***** RECORDS SHOWN
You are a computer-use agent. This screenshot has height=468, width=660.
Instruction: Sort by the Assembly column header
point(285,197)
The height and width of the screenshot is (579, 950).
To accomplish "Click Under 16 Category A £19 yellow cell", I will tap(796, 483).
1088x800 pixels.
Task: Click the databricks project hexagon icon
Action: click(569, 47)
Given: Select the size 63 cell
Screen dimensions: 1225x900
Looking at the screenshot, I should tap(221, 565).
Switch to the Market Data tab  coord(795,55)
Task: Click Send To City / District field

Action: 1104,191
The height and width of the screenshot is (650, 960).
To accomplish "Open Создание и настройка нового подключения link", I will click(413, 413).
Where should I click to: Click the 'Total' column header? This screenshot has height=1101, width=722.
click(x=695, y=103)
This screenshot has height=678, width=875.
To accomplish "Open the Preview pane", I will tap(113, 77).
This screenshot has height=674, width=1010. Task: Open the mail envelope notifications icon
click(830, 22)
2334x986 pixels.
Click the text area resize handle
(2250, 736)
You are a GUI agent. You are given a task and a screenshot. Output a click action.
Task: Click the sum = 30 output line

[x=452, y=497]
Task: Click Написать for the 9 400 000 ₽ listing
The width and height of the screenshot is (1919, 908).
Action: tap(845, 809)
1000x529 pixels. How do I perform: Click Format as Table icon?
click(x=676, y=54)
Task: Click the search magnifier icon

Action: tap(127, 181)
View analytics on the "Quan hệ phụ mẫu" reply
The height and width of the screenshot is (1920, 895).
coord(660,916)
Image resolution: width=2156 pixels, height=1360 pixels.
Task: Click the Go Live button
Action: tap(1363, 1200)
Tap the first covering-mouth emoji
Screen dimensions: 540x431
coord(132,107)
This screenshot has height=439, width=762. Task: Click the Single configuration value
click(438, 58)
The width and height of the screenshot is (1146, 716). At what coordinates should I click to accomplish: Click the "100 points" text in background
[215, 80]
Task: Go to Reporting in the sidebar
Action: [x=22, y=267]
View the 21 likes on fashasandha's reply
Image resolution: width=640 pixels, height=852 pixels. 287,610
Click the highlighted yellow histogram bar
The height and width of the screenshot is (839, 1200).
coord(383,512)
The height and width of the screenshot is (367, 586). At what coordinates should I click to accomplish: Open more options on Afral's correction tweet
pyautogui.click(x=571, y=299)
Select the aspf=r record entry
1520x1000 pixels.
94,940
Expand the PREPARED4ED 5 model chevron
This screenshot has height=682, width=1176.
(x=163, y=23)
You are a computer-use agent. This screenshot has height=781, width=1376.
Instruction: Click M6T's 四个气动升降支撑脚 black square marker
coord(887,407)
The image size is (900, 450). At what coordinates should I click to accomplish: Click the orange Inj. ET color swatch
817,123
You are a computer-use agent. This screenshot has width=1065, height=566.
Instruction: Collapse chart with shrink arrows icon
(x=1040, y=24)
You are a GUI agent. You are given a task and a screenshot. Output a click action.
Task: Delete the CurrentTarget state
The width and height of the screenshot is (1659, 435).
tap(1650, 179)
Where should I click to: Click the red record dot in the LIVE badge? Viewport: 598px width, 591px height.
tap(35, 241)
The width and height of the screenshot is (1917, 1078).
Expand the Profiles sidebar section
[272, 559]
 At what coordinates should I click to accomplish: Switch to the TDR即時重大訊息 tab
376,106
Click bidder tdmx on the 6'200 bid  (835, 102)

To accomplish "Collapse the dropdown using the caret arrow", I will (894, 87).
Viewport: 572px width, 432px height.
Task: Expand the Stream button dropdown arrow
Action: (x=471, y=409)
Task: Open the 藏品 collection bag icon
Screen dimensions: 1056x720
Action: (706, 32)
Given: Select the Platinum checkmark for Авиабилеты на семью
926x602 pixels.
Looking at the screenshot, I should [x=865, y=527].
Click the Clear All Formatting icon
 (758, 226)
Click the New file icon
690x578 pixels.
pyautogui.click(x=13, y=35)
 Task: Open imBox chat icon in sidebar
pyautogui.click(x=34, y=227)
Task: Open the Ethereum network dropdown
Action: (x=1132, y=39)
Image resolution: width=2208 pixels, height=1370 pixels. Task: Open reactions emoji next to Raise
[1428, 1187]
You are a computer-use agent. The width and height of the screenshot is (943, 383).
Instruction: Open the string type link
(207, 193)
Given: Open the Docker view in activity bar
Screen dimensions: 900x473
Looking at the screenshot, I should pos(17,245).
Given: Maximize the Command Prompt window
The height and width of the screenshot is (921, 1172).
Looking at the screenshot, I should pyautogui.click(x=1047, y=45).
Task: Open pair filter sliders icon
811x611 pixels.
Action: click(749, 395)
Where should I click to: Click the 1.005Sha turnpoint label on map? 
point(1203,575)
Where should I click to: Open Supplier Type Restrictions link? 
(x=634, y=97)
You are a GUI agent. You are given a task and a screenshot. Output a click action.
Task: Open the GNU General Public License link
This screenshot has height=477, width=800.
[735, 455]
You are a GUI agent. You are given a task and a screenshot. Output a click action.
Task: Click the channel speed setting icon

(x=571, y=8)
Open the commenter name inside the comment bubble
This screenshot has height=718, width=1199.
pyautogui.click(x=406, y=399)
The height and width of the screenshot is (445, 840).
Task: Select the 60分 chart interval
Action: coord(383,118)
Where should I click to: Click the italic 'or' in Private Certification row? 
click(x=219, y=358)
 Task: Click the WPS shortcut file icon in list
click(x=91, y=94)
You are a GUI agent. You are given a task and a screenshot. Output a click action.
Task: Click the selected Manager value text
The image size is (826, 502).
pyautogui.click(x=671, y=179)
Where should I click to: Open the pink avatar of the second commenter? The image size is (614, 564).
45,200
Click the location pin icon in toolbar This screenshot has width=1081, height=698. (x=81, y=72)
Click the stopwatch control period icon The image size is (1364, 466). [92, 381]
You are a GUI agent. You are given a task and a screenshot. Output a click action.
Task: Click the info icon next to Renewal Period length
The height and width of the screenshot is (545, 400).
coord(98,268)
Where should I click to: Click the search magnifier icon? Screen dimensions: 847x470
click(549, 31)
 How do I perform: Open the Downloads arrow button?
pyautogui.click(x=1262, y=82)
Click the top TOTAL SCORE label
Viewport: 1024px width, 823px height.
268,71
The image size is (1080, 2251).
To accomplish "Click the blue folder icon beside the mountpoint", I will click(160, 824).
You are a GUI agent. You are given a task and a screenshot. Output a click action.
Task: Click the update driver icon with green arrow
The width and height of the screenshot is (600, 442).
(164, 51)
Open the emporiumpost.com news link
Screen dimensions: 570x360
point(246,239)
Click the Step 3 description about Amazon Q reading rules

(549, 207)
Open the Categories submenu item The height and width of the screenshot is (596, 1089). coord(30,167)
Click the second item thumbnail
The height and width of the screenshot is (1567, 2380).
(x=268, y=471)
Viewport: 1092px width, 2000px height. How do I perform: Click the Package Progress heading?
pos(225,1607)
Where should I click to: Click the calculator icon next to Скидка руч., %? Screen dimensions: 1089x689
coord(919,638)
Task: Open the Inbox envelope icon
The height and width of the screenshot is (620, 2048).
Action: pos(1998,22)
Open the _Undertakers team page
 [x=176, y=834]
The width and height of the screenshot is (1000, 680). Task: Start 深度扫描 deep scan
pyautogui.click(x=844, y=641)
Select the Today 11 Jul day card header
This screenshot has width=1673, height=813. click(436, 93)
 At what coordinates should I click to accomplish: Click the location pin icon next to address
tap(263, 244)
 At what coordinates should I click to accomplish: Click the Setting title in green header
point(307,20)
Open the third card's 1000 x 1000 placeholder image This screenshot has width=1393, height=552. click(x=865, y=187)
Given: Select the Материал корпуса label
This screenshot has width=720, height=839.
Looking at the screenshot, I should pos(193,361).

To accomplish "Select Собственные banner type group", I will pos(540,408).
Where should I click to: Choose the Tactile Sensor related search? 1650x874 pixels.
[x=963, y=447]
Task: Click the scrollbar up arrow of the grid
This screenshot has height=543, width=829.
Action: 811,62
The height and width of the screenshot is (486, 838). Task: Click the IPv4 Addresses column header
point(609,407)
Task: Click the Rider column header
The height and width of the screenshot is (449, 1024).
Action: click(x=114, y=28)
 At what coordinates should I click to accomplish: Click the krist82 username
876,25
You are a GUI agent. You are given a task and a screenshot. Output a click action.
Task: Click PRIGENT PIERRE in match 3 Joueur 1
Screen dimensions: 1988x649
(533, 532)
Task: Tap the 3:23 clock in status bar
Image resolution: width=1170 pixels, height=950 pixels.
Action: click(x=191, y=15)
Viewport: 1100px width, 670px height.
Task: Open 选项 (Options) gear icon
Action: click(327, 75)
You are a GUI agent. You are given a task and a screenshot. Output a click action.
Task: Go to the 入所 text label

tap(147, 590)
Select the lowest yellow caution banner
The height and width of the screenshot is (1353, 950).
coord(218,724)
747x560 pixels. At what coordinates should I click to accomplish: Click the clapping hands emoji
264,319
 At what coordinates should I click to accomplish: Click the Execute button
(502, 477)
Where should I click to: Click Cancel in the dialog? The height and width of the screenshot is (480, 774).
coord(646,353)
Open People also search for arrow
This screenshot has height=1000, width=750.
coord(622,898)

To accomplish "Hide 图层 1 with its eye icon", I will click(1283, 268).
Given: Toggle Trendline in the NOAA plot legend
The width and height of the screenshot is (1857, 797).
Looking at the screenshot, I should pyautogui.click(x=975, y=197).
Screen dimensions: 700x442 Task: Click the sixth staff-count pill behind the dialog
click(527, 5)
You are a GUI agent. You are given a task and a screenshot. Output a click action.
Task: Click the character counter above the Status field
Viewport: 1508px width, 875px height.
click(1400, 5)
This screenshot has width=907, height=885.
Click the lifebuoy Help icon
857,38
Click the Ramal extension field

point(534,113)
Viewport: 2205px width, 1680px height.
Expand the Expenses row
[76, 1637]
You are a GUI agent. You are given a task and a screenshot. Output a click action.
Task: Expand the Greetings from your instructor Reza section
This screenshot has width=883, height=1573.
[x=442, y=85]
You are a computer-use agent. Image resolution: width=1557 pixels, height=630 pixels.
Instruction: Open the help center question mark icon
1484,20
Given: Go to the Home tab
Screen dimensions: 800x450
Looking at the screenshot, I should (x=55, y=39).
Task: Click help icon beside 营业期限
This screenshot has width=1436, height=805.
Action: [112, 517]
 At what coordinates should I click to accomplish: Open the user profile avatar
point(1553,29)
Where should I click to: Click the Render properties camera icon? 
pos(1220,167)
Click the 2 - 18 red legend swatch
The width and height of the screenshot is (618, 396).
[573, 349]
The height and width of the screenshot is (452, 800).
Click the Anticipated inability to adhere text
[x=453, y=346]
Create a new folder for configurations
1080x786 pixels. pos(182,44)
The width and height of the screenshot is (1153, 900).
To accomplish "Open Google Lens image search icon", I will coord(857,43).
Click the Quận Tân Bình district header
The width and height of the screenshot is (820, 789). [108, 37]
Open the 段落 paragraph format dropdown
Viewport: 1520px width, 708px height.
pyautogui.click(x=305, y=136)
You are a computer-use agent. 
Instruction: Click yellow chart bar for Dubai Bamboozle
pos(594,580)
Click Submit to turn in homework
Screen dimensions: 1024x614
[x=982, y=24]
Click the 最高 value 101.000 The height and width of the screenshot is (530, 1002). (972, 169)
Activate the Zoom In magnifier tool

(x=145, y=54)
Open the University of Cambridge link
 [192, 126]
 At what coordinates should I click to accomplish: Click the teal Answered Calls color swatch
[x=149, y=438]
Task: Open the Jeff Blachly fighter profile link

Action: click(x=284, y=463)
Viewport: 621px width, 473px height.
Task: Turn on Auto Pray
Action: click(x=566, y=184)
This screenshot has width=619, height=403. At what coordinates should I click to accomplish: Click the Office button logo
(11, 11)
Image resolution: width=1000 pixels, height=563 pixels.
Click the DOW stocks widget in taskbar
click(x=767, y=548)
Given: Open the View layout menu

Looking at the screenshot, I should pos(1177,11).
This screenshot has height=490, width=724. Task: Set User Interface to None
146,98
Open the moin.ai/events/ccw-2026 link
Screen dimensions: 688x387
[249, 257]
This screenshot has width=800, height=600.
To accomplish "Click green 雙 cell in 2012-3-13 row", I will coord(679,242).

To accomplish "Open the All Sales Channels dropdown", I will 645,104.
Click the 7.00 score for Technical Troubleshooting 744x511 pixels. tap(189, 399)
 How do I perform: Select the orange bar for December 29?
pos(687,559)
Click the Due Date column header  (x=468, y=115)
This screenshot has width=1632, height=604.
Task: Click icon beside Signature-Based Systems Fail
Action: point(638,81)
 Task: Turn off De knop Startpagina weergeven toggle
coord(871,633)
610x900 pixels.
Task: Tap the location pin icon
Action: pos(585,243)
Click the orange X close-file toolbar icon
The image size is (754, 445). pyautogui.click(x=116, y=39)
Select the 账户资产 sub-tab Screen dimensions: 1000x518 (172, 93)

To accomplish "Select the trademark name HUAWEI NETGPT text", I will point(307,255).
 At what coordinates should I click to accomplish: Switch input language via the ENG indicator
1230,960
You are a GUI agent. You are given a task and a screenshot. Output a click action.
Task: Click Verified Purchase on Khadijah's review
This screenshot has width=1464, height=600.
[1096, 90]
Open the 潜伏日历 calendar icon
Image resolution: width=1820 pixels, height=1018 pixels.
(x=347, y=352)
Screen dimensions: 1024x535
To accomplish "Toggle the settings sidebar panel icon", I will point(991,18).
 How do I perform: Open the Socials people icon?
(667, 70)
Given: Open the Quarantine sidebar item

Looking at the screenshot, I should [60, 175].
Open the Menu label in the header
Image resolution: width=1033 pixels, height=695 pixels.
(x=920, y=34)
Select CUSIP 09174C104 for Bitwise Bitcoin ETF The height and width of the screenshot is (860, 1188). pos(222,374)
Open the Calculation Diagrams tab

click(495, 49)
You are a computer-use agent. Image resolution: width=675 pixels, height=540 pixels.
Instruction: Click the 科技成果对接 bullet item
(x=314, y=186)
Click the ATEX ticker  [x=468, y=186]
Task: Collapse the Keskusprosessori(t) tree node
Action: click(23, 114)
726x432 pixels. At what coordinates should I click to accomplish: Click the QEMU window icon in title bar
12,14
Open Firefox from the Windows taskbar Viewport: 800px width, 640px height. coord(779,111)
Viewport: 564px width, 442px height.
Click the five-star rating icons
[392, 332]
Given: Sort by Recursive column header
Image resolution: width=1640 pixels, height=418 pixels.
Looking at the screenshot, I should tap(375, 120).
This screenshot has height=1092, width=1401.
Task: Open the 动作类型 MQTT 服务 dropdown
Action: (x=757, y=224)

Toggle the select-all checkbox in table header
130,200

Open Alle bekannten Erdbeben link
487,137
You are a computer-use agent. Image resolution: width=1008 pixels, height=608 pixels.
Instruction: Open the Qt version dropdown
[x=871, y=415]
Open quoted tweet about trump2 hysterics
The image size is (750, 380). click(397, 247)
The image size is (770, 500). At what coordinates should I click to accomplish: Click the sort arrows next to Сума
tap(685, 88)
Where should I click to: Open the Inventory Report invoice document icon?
**********
§ TASK REQUIREMENTS
Look above for the line with "This screenshot has width=907, height=885." and the line with "Given: Go to the Home tab". Retype those two lines and every line between them exactly, adding nothing.

§ SOLVED PROBLEM
This screenshot has width=907, height=885.
Click the lifebuoy Help icon
857,38
Click the Ramal extension field

point(534,113)
Viewport: 2205px width, 1680px height.
Expand the Expenses row
[76, 1637]
You are a GUI agent. You are given a task and a screenshot. Output a click action.
Task: Expand the Greetings from your instructor Reza section
This screenshot has width=883, height=1573.
[x=442, y=85]
You are a computer-use agent. Image resolution: width=1557 pixels, height=630 pixels.
Instruction: Open the help center question mark icon
1484,20
Given: Go to the Home tab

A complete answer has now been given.